Task goal
In the records below, replace "button" with "control" and change nothing else. Leave the pictures out of your answer.

[Entries on where items appear]
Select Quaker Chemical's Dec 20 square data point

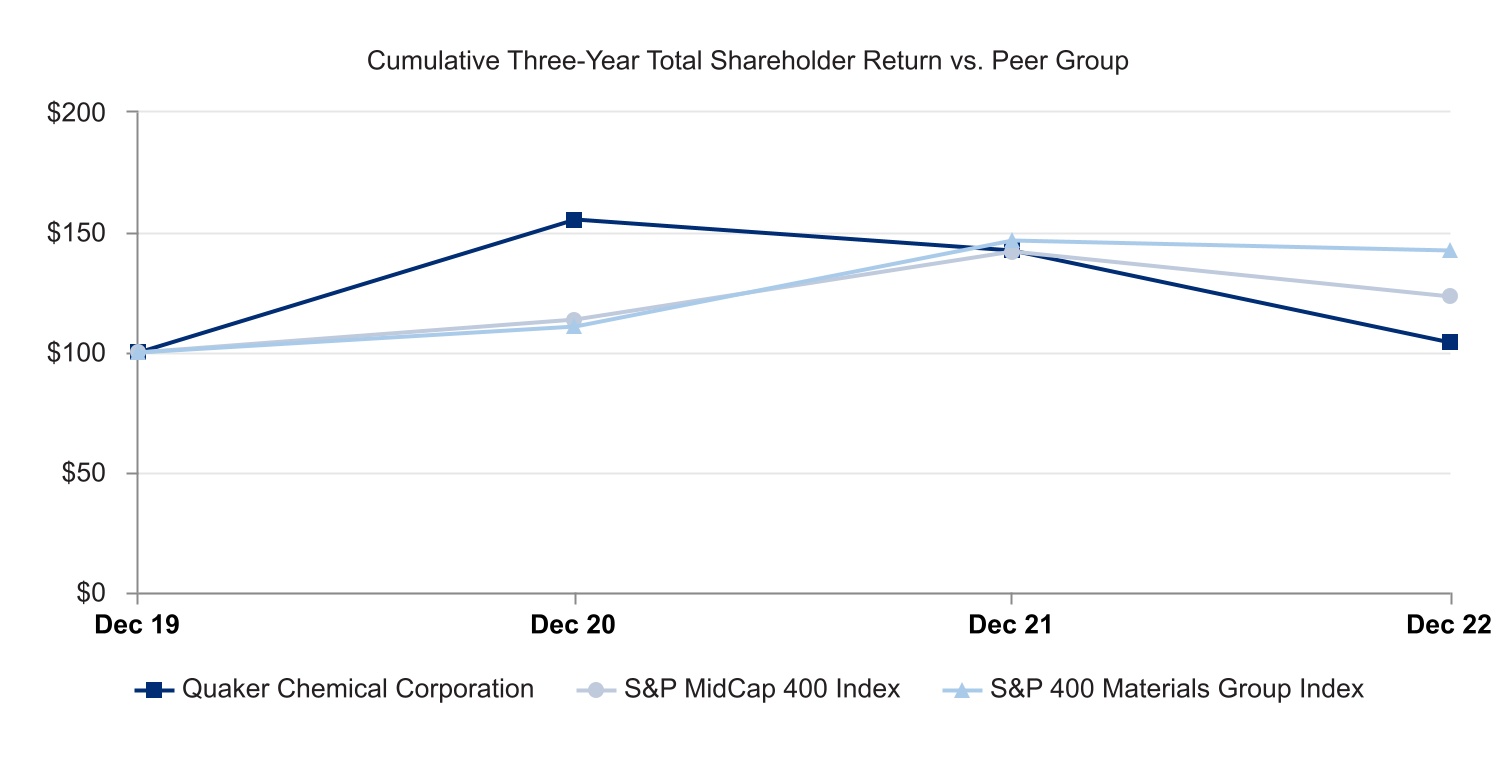tap(574, 220)
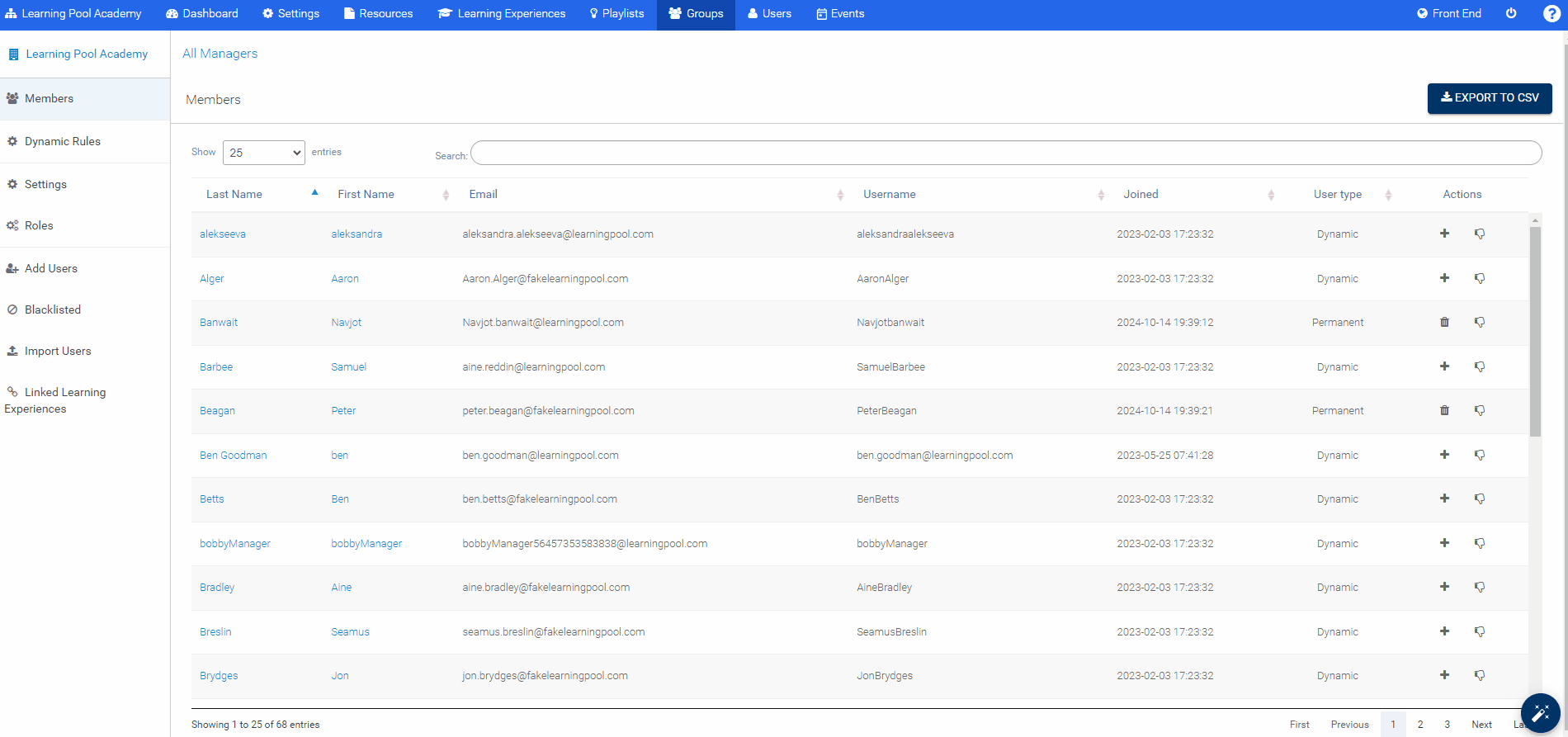Open Dynamic Rules in sidebar
The width and height of the screenshot is (1568, 737).
63,142
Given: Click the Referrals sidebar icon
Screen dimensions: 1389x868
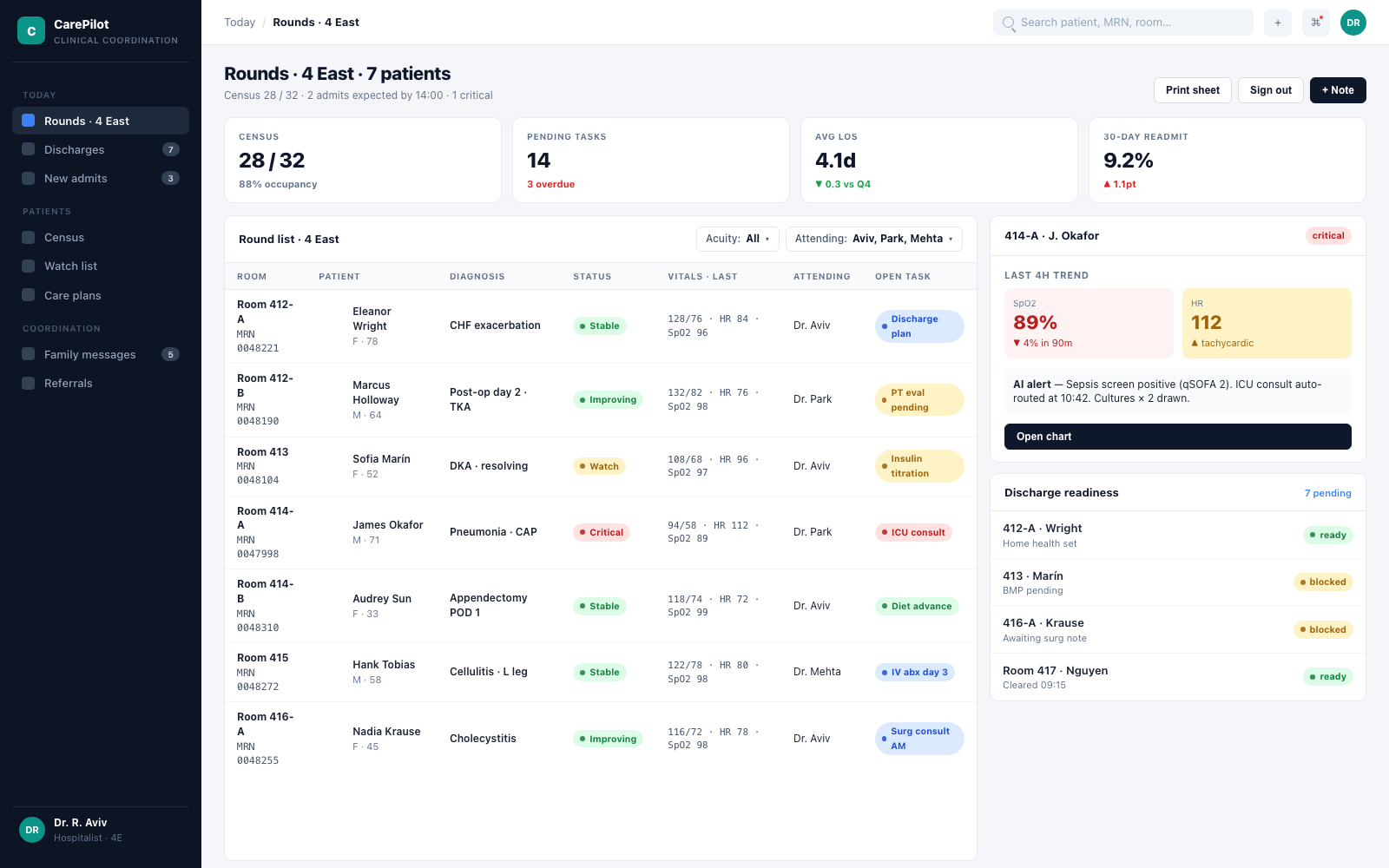Looking at the screenshot, I should tap(29, 383).
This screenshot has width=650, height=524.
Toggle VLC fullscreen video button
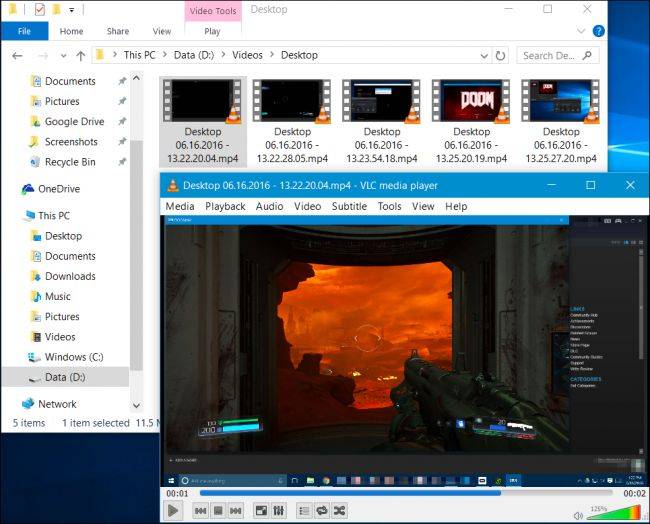click(x=261, y=511)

Solution for this exercise
Select Quaker Chemical's Dec 20 square data point

tap(574, 220)
Open Dynamic Rules in sidebar
The width and height of the screenshot is (1568, 737).
63,142
Given: Click the Referrals sidebar icon
Screen dimensions: 1389x868
Looking at the screenshot, I should tap(29, 383).
This screenshot has width=650, height=524.
Toggle VLC fullscreen video control
click(x=261, y=511)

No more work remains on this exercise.